2.1.1. When are containers used?

When a property is of a known container, constraints declarations are explored. A typical example is a property using constraints on type parameters of TYPE_USE (Collection<@Size String>).

If constraints are discovered, the unwrapping mechanism is used to read contained value(s) and potentially apply constraints on them (see below).

Does that mean that if we find a type use constraint, there is no need for @Valid?

  • that would allow us not to require @Valid for Optional<@NotNull String>

GM: What about Optional<@NotNull PandaBear>? Should the presence of @NotNull alone trigger cascaded validation of the contained value? This doesn’t seem right to me.

  • when constraint annotations are present on the member or method declaration itself, we also enforce the use of containers (assuming the proper use of @ConstraintsApplyTo)

Containers of containers are applied recursively if necessary.

TODO: infinite loops?

I don’t think there is an issue of infinite loop. At runtime, we can stop when we encounter the same container instance for the second time. This is how we do it in Bean Validation today.

For the metadata build up, I don’t think we end up in an infinite loop. The container declarations remain written in the code and thus cannot infinitely loop.

2.1.2. Which container extractor to use?

An extractor is associated to a container type (e.g. Collection) and a value type (e.g. the element of the collection). For a given container + value type tuple, the extractor used is the one targeting the most specific container type that is a supertype of the container. Rules used are the same used by the constraint validator selection.

TODO: handles interfaces?

Value type is the data type returned by the extractor, for example:

  • the collection elements type

  • the map keys type

  • the map values type

Container type and value type are not discovered per instance but per declaration site: in other words, extractor usage can be computed statically (assuming the list of extractors known).

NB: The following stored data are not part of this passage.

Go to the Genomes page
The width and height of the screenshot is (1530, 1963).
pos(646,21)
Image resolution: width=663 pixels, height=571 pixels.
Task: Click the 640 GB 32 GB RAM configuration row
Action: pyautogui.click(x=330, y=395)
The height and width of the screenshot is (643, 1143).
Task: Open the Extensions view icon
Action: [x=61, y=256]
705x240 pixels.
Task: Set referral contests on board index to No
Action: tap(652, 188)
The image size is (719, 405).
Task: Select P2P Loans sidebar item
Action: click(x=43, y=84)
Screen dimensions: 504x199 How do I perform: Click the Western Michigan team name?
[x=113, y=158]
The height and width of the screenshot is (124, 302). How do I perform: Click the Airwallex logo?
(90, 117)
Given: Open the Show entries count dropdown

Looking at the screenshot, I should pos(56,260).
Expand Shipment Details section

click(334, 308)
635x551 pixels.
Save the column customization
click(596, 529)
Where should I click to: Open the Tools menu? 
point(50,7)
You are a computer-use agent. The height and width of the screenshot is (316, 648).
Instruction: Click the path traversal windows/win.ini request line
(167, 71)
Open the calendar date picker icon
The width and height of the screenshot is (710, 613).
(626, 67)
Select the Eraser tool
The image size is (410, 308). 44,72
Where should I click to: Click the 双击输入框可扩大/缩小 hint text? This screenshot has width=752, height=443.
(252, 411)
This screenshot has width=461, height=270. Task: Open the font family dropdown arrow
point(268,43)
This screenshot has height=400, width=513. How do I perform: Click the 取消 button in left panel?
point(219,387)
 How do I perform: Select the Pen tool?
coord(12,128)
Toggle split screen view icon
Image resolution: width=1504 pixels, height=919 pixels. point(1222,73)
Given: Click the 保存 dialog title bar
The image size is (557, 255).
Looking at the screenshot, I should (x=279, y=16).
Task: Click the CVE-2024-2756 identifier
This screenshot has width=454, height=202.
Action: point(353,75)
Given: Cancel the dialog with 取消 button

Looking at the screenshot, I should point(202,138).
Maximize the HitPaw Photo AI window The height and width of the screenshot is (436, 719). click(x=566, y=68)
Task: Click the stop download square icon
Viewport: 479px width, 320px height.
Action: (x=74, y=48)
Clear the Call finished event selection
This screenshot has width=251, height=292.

Depending on where constraints are placed, they will be applied to one or the other value type. The following rules apply to link the constraints to the value type and thus the extractor.

An extractor must annotate the type parameter it targets as value type with @ExtractedValue.

// extract the key of a map: constraints on map keys are thus applied
class MapKeyExtractor<Key, Value> extends ManyContainerValuesExtractor<Map<@ExtractedValue Key, Value>, Key> {
}

@ExtractedValue can point to a specific supertype type parameter

// declare List<T> as the type parameter targeted (index)
class IntegerListExtractor extends ManyContainerValuesExtractor<@ExtractedValue(typeParameterHost=List.class, typeParameterIndex=0) IntegerList, Integer> {
}

// declare List<T> as the type parameter targeted (name)
// probably a bit brittle
class IntegerList extends ManyContainerValuesExtractor<@ExtractedValue(typeParameterHost=List.class, typeParameterName="E") IntegerList, Integer> {
}

Note that it is possible that there are no type parameter associated to the extractor. The constraints are hosted not on a type parameter but on the field or getter itself in conjunction with @ConstraintsApplyTo(CONTAINED_VALUES). See next section for a detailed explanation of @ConstraintsApplyTo.

class SomeContainer { ... }

class ExamplePojo {
    // constraint applies to what's inside SomeContainer
    @NotNull @ConstraintsApplyTo(CONTAINED_VALUE) SomeContainer foo;
}

class SomeContainerExtractor extends SingleContainerValueExtractor<@ExtractedValue SomeContainer,Containee> {
    ...
}

In this case the type parameter is identified as an ad-hoc "no type parameter".

We can also enhance the extractor contract to return a generic Path object representing how navigation from the container to the value type happens (or is represented).

TODO: refine the Path approach:
  • Indexing of List or keys for Maps. Template?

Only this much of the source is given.